Oito soldados ucranianos morreram na última semana em confrontos com as forças separatistas no leste da Ucrânia. 

Um soldado ucraniano e um civil morreram nas últimas 24 horas no leste da Ucrânia, agravando assim a tensão que tem vindo a aumentar na região desde o cessar-fogo assinado em fevereiro, em Minsk, capital da Bielorrússia.     

Na semana passada, outros sete soldados ucranianos perderam em vida, na sequência de confrontos com pró-separatistas russos. Outros 40 militares ficaram feridos.    

Um civil morreu junto a um checkpoint do exército ucraniano, este sábado, em Marinka, a seis quilómetros da cidade bastião dos separatistas, Donetsk, informou o chefe da polícia local, Vyacheslav Abroskin.    

Posições do exército ucraniano foram bombardeadas 16 vezes nas últimas 24 horas com armas de um calibre não inferior a 100 mm, adiantou o porta-voz do exército ucraniano, Andryi Lysenko. 

Um dos termos do acordo assinado em Minsk, em fevereiro, consistia na retirada deste tipo de armamento da frente de combate.

Bombardeamentos em Donetsk 

Pela primeira vesz em algumas semanas, existem relatos de bombardeamentos na cidade de Donetsk, essencialmente em bairros não muito distantes do aeroporto em ruínas.     

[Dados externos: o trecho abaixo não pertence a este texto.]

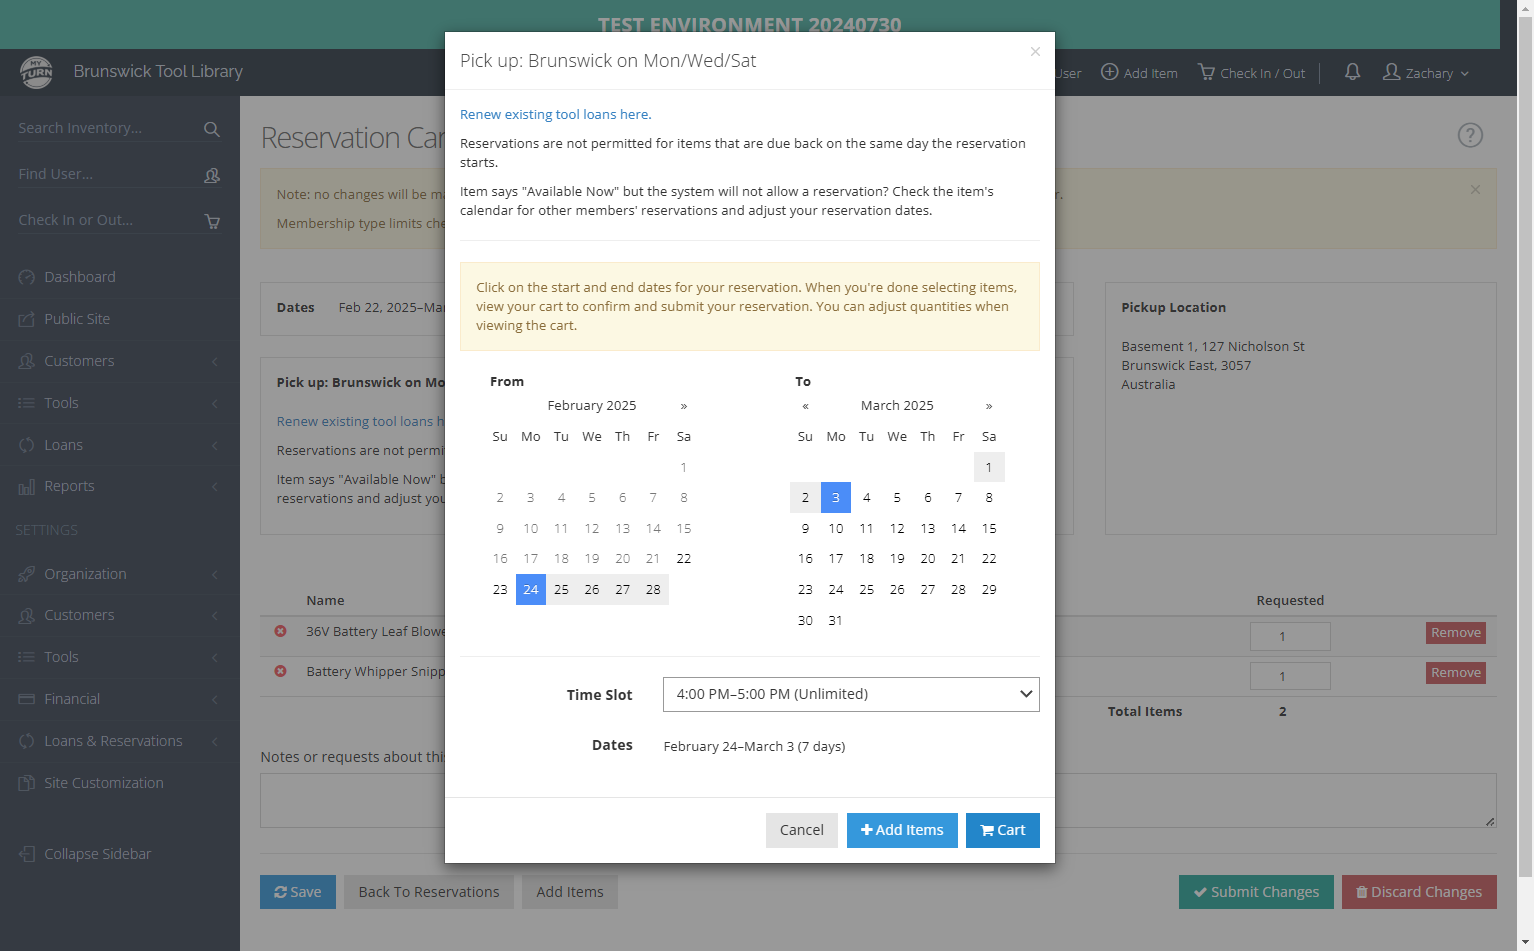The image size is (1534, 951).
Task: Click the notification bell icon
Action: click(1352, 72)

Seis rebeldes pró-russos terão ficado feridos nos bombardeamentos, segundo informações partilhadas num site dos separatistas na internet. O líder dos rebeldes, Denis Pushilin, fala em "provocações" do exército ucraniano.   

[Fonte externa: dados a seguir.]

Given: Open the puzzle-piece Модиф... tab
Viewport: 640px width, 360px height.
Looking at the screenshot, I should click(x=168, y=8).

É ainda incerto se estas provocações serão suficientes para trazer de volta a guerra ao leste da Ucrânia, mas as frágeis tréguas acordadas entre a Ucrânia e os separatistas podem estar em causa.     

As violações ao cessar-fogo têm vindo a aumentar. Esta quarta-feira, o Presidente ucraniano, Petro Poroshenko, afirmou durante uma reunião com as administrações municipais que as forças separatistas planeavam uma ofensiva na segunda metade do mês de maio. O Comandante Supremo Aliado da Europa na NATO, general Philip Breedlove, disse no dia seguinte que as forças separatistas têm estado a preparar-se "de forma consistente para uma possível ofensiva".

Improvável uma ofensiva em grande escala

Apesar de quer Kiev quer as repúblicas autoproclamadas da região (Donetsk e Lugansk) terem garantido que retiraram toda a artilharia pesada da frente de combate, os observadores da OSCE (Organização para a Segurança e Cooperação na Europa) dizem ter detetado oito tanques, entre outro armamento pesado na zona, na passada quarta-feira.     

Konstantin Mashovets, responsável pelo grupo de analistas InforResist, com ligações aos militares ucranianos, disse ao "Guardian" que se esperam incidentes esporádicos ao longo deste mês, mas não se prevê uma ofensiva em ampla escala.    

"Podemos esperar uma escalada do conflito ao nível tático, a tomada de alguns pontos em certas áreas, uma aldeia aqui, um cruzamento acolá", movimentos aos quais as forças ucranianas poderão responder, acrescentou Mashovets.